Esse casulo que construímos e no qual nos afundamos nos dá a falsa sensação de viver: viver pela metade não é viver. E para viver a gente lá precisa de relações? Precisa sim. É claro que não é saudável esperar que qualquer relação te preencha mas, preste atenção, não é exatamente esse o ponto sobre o qual estamos conversando aqui. As relações existem para nos transbordar e não nos completar. Você, lendo isso agora, me transborda porque essa escrita existe cem por cento sem que você a leia, mas quando a lê se transforma em duzentos por cento. Sacou agora?

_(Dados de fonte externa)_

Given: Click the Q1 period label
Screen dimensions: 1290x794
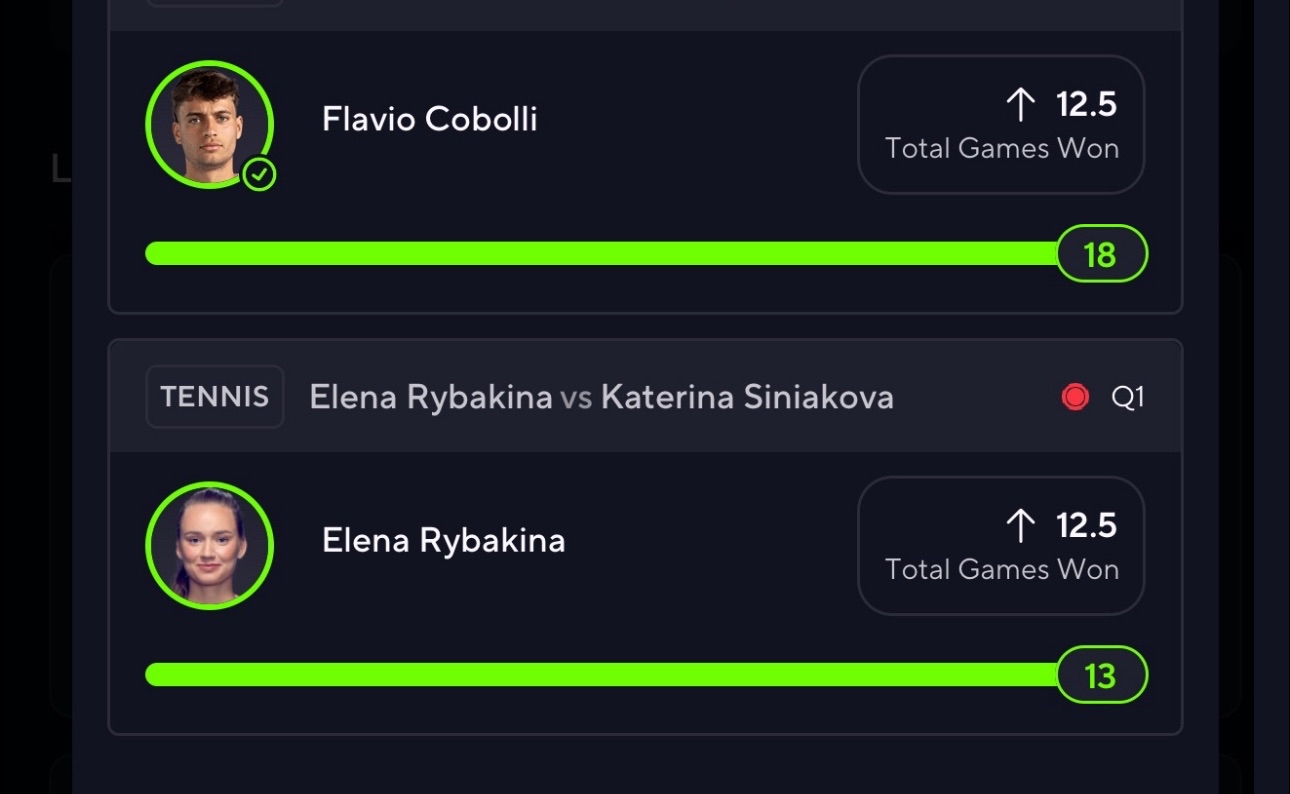Looking at the screenshot, I should pyautogui.click(x=1127, y=397).
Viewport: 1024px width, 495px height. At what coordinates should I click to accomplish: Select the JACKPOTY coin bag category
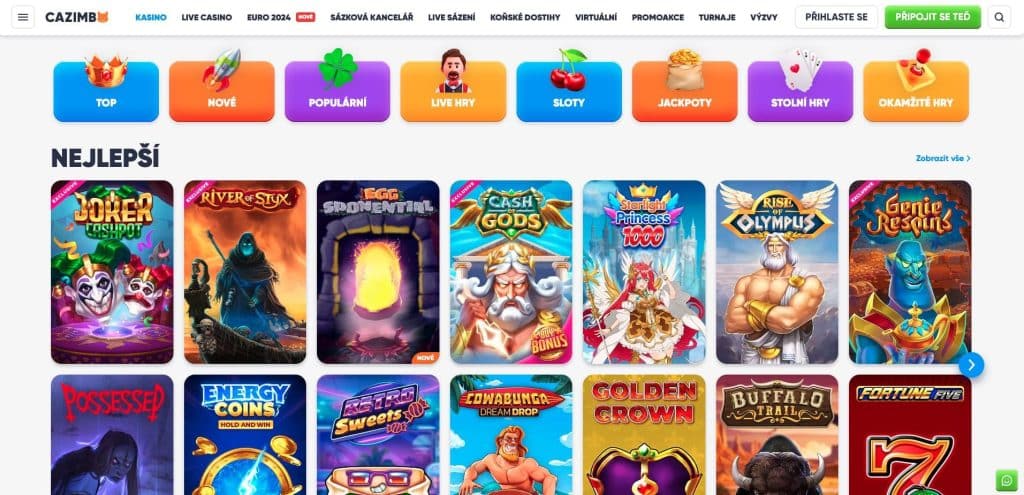pyautogui.click(x=684, y=91)
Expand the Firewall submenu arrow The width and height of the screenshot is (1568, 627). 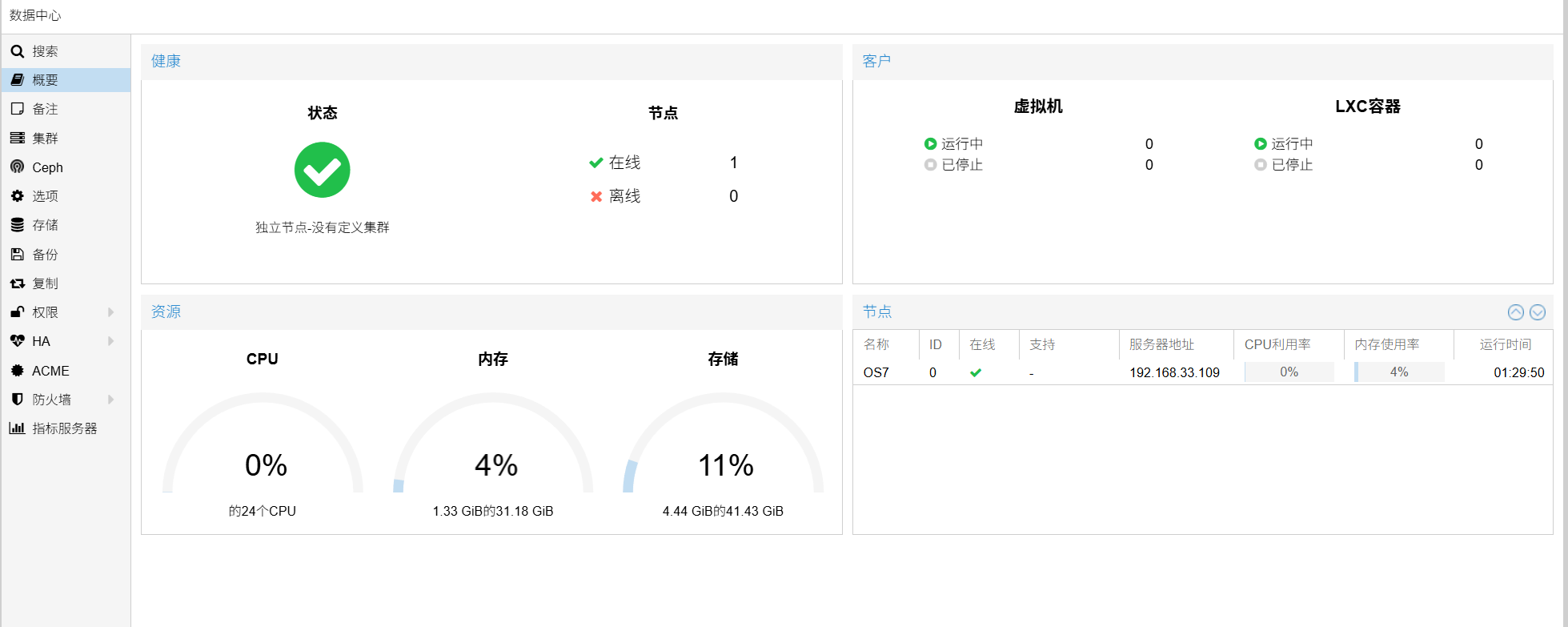pos(110,400)

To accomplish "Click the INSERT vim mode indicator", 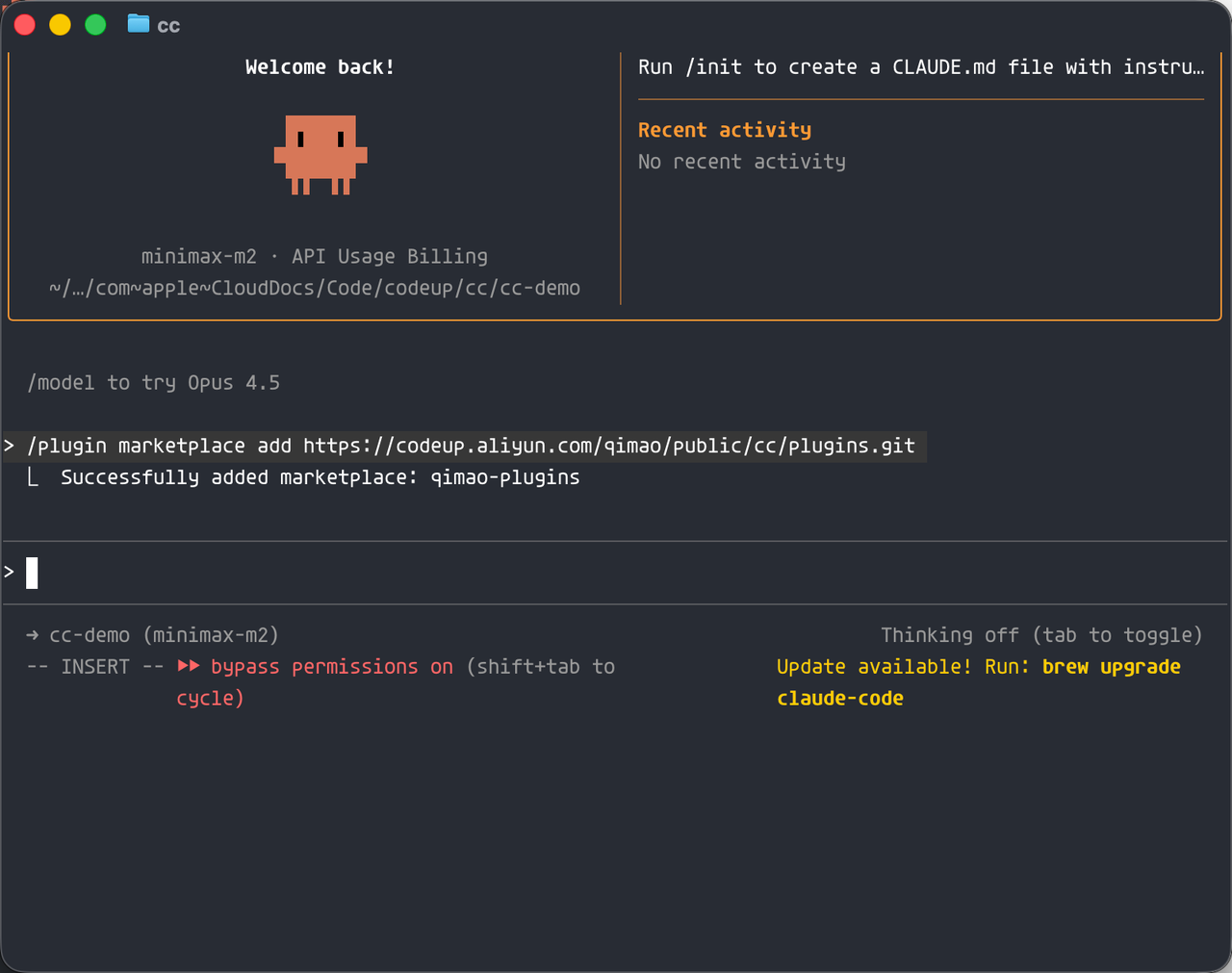I will [94, 667].
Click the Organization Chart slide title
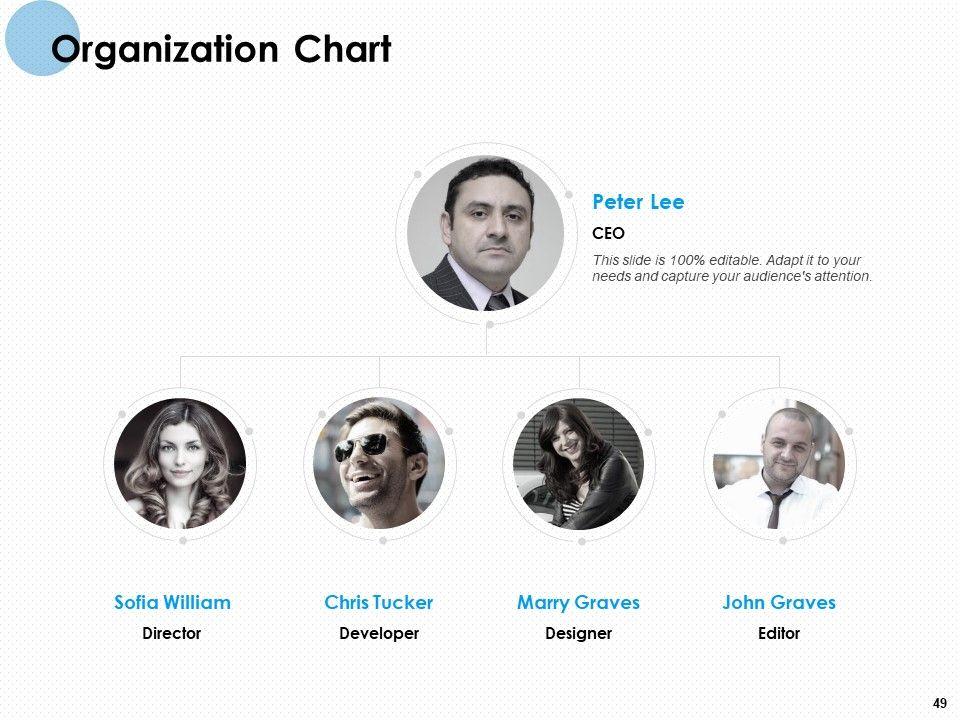This screenshot has width=960, height=720. [x=221, y=49]
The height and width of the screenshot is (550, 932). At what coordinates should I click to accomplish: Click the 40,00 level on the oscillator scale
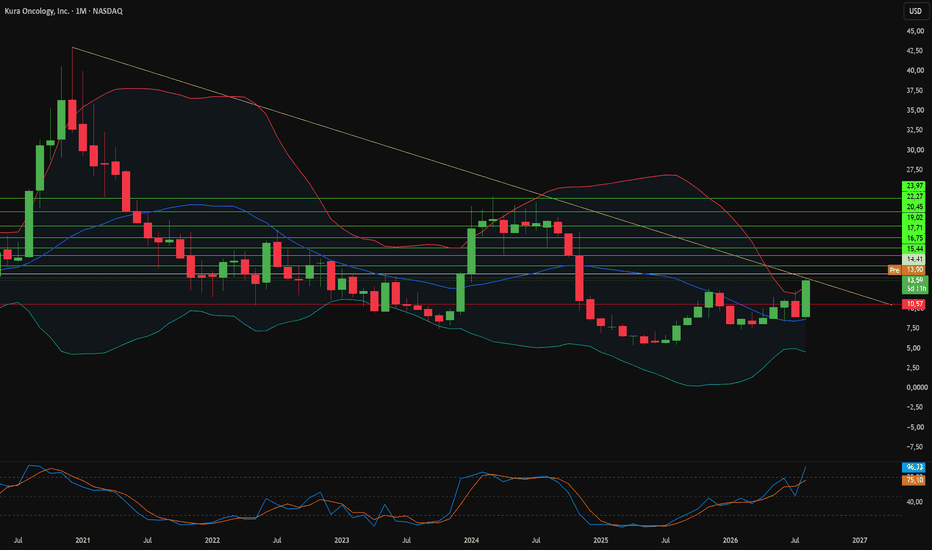click(915, 502)
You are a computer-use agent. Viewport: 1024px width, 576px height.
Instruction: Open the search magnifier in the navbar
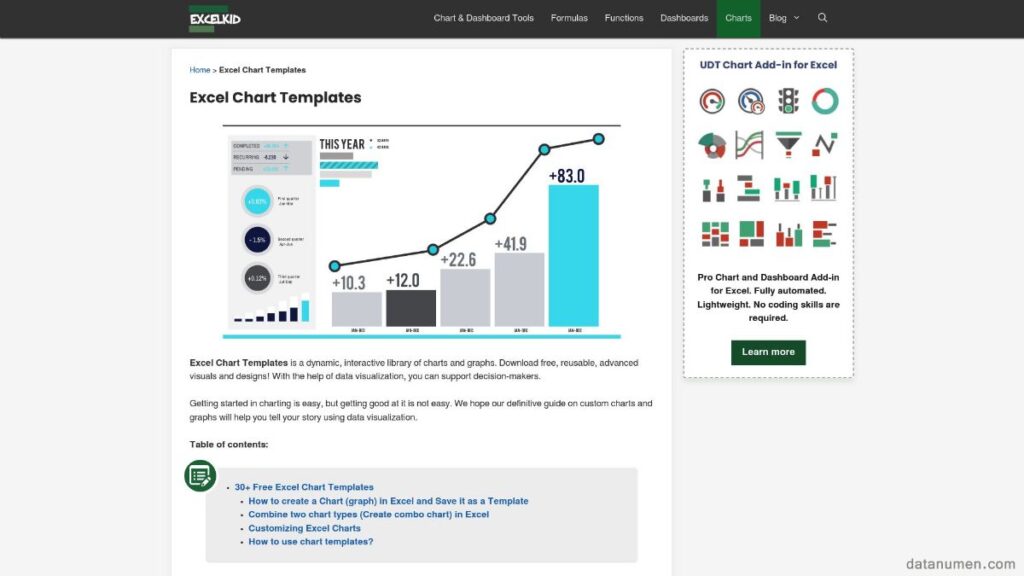point(823,17)
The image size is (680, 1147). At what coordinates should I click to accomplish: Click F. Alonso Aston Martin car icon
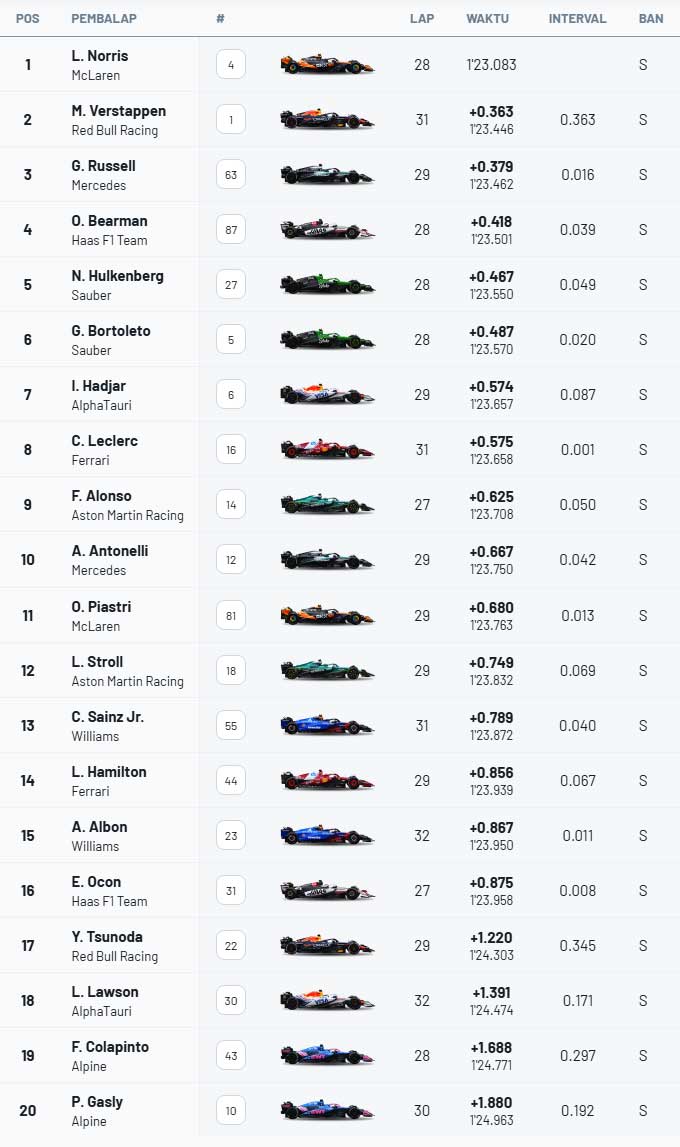[x=327, y=505]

    O que cria a veracidade de uma relação não é o tempo de duração, é a vivência. E o que cria a vivência não são números e nem cliques, não são likes ou deslikes, são abraços, olhares, sorrisos e olhares que sorriem. A vivência é feita, ali, no dia a dia e no bom dia que você deixou de dar. A vivência é feita daquele abraço fraco para não deixar o celular cair da mão e da simpatia que a gente ignora. A vivência é feita das esquinas onde a gente esbarra em pessoas mas não as vê.